== What you need to do ==
• 1. According to the adoption and book review text, which publisher issued The Flight of the Falcon?
• 2. Name every field label in the adoption and book review text's listing of the novel's details, from the title line through the quotation.
• 3. Carry on the adoption and book review text from its final sentence, extending the discussion of the novel.

To meet Ohio, visit https://www.petfinder.com/bird/ohio-55156537/md/prince-frederick/linda-l-kelley-animal-shelter-md487/ .

Zipcode 30303: Sunshine & Cheeky from Marietta 


Parakeets. The shelter says they're not really tame yet. Parakeets can be reared in cages and still, due to being relatively intelligent animals, take a good long time to decide whether any of the giant aliens who fill their food cups is a friend. To meet these wary birds, visit https://www.petfinder.com/bird/cheeky-and-sunshine-48418433/ga/marietta/papayago-rescue-house-inc-ga858/ .

Now the book...

Title: The Flight of the Falcon

Author: Daphne DuMaurier

Date: 1965

Publisher: Doubleday

ISBN: none

Length: 253 pages

Quote: “I lifted my head to the palace roof and saw brooding there, above the entrance door, the great bronze figure of the Falcon...his head snow-capped, his giant wings outspread.”

Though Armino, the narrator, has reached his full five feet five and earned his degree at the beginning of this novel, he does a lot of growing up in the course of the story. At the beginning he’s a “courier,”a tour guide, doing business as usual even when he sees an old drunk sleeping outside a church on a cold night. Only because he wants to reject a tip does he slip a little money into the passed-out woman’s hand. Within hours she’s been robbed and murdered. For the money? Fearing that the police may think he knows more about the murder than he does, Armino quits his job and goes back to his home town, where he gets a temporary job at the university.

There he finds that his much older brother, who he’d heard was killed in the war, escaped from the flaming wreckage of his plane and has become a charismatic, popular teacher. The university is a turbulent place, with rivalry extending to physical brawls between what a U.S. university would call its colleges. Is Armino’s brother Aldo a unifier, or a divider? There’s always been a touch of sadism underneath Aldo’s charm; is Aldo a sociopath? And what had Aldo to do with the death of the old drunk?

What women may hate most about this novel is that the turbulence includes a reported rape (of an older woman, as an insult to her husband, by students) that turns out not to have happened; the woman turns out to be a craven hysterical fool who deserved some sort of violent punishment, and has had one, in her own mind.

Saved entries:
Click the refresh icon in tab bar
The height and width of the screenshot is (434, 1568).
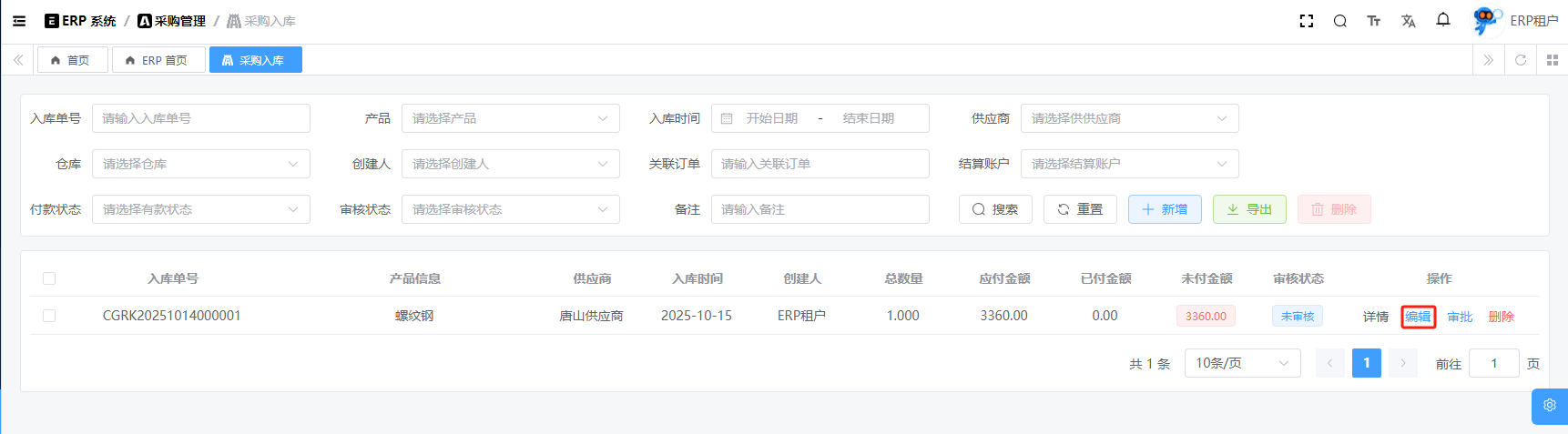click(x=1520, y=60)
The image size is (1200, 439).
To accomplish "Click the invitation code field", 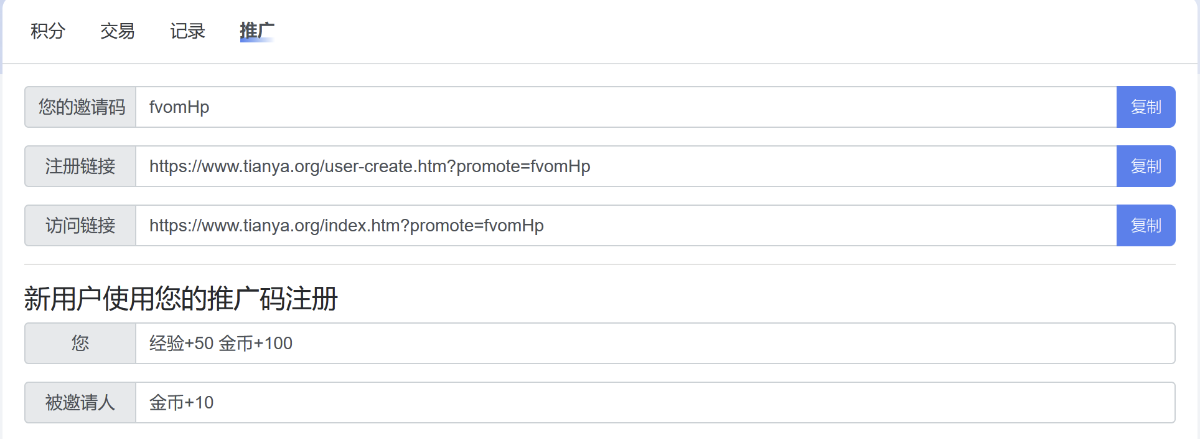I will pos(625,107).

== Solved problems ==
• 1. Doubleday

• 2. Title, Author, Date, Publisher, ISBN, Length, Quote

• 3.
Then there’s Carla, the adventuress who befriends Armino. DuMaurier understood the fine line between the level of eroticism publishers wanted, in the 1960s, and the level that would embarrass her mostly female audience if their children picked up her books. Some sexual sin takes place, and everyone including Armino gets into compromising situations, but on-stage  sexuality is limited to Carla’s kissing Armino “like that” shortly before she confides her plans to seduce whichever older, richer man she can get and her infatuation with Aldo.

What some other readers may dislike about this novel is that, although it’s a “Romance” in the classical sense of exotic settings and unlikely plot, there’s no “romance” in the more common sense at all. It’s a straight character study of two bachelor brothers, neither of whom seems to be capable of love. From the fact that schizophrenic patients become asexual Freud  extrapolated a belief that, although celibate adults might be able to sublimate their sexuality into an all-consuming passion for their work, generally people who didn’t “fall in love” were at risk for schizophrenia. Neither Aldo nor Armino is schizophrenic (Aldo seems intended to be, instead, a classic narcissist) but both are flawed characters. In the process of worrying about Aldo’s flaws, Armino begins to recognize and overcome a few of his own.

Though DuMaurier has never been considered a great writer, she’s always been agreed to be a good one. Her novels were the kind of thing you got no credit for studying at school, but were expected to have read for fun. If you enjoy feeling that you’re smarter and braver than the fictional characters you read about, you’ll probably like Armino.